Beim Durchlesen der Abhandlung des fuͤnften und lezten Concurrenten erkannten
wir in diesem sogleich einen Mann, der nicht bloß von der Theorie durchdrungen,
sondern auch voll praktischer Erfahrung ist; wir fanden in ihr die Frage von der
gehoͤrigen Seite aufgefaßt, und alle bisher in Vorschlag gebrachten Mittel
von einem Praktiker beleuchtet, der alle denselben in den Weg tretenden Hindernisse
praktisch aufgefaßt hat. Wenn wir ihm jedoch auch hierin volle Gerechtigkeit
wiederfahren lassen, und wenn wir auch eingestehen, daß sein Verfahren, welches er
noch geheim gehalten wissen will, in der praktischen Anwendung wirklich von Nuzen
seyn duͤrfte, so muͤssen wir ihm doch zugleich auch bemerken, daß sein
Verfahren nicht neu ist, sondern daß wir selbst es formell in einer Abhandlung
andeuteten, die wir bereits vor mehreren Jahren vor der Akademie der Wissenschaften
vortrugen.Hr.

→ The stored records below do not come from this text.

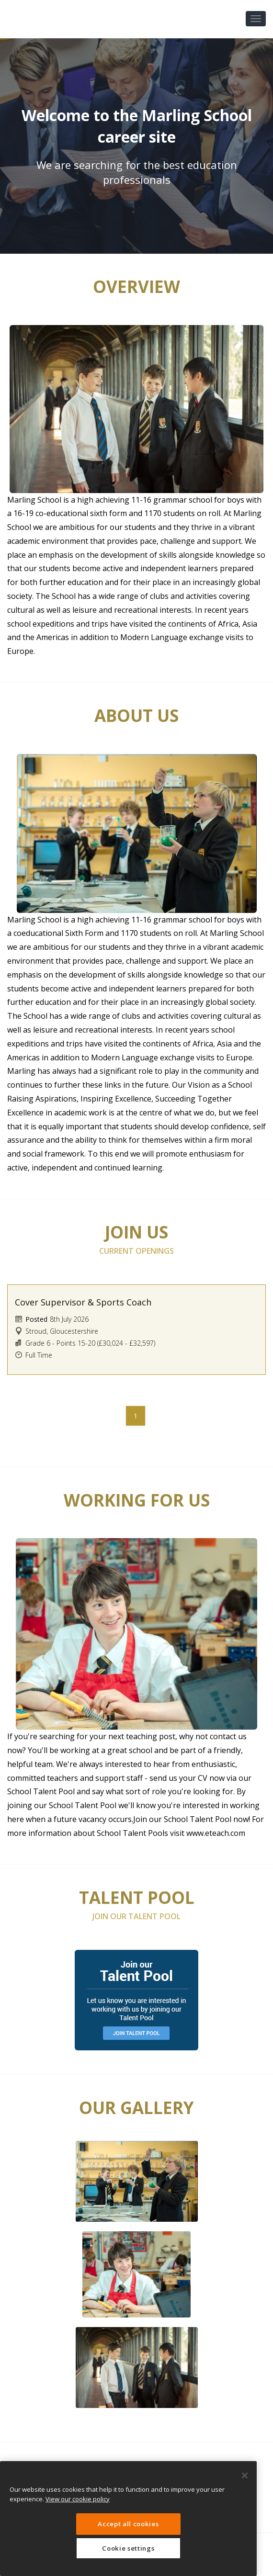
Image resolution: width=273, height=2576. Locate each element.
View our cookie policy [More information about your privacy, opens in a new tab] (78, 2499)
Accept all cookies (128, 2524)
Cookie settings (128, 2548)
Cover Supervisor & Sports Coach (83, 1302)
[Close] (244, 2475)
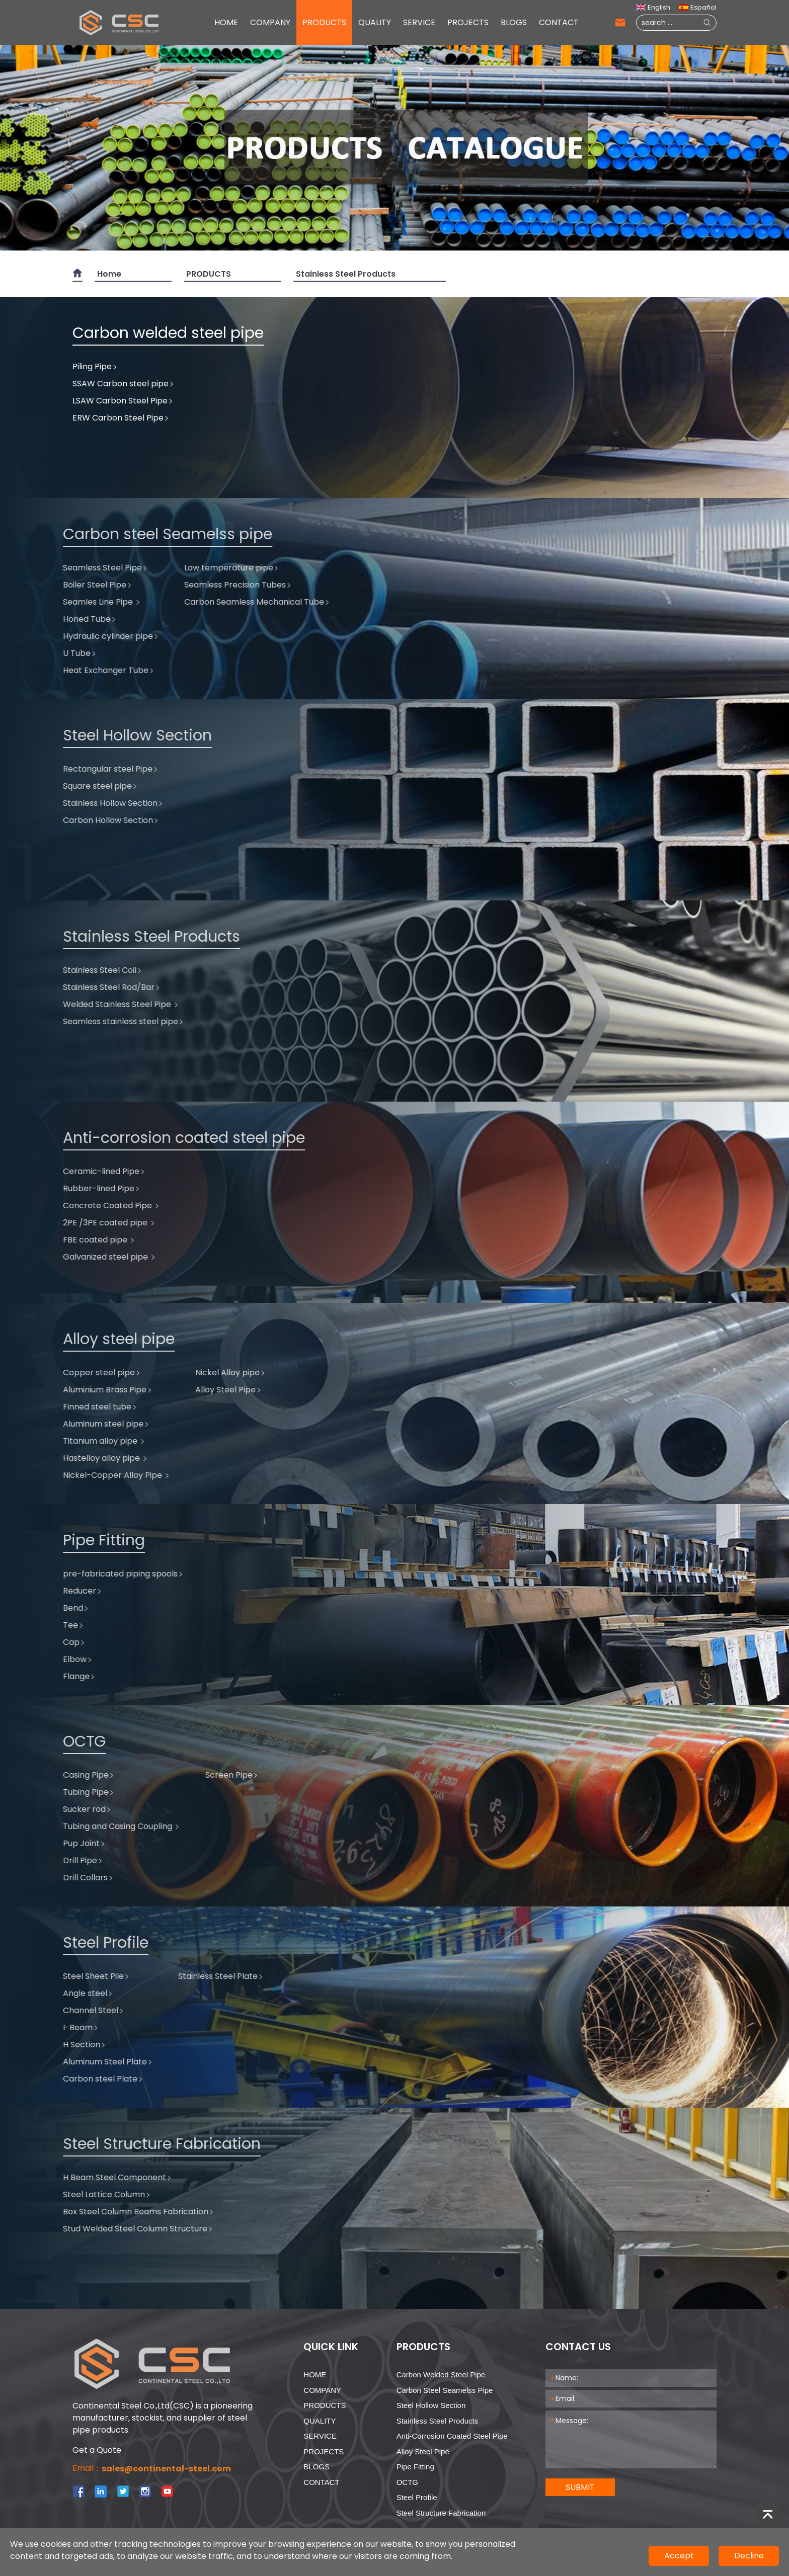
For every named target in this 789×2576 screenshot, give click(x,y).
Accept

Baron Séguier bezieht sich hier auf
seine gelehrte und originelle Abhandlung, die wir bereits im Polyt. Journale
Bd. XLIV. S. 401
ausfuͤhrlich bekannt machten. A. d. R. Dem Concurrenten gebuͤhrt jedoch das Verdienst, diesen Apparat zuerst
praktisch ausgefuͤhrt, und an einer Dampfmaschine von 12
Pferdekraͤften in Anwendung gebracht zu haben. Wenn wir daher auch
unmoͤglich fuͤr die Ausfuͤhrung eines bereits der
Publicitaͤt verfallenen Vorschlages den Preis zuzuerkennen im Stande sind;
wenn dieß um so mehr unthunlich ist, als das vorgeschlagene Verfahren nicht allen
Anforderungen entspricht, indem es nur ein Mittel an die Hand gibt, durch welches
man lediglich unfehlbar Kenntniß von dem erhaͤlt, was in dem Kessel vorgeht,
und welches keineswegs diesen angedeuteten Maͤngeln zu steuern vermag, so
glauben wir doch, daß derjenige, der dieses Mittel zuerst und im Großen in Anwendung
brachte, großen und aufrichtigen Dank von unserer Seite verdient. Wir schlagen daher
vor, diesem Concurrenten in der Person des Herrn Bresson, Professors der
Mechanik in Paris, zum Beweise der Anerkennung seiner Verdienste die goldene
Medaille zweiter Classe zu ertheilen.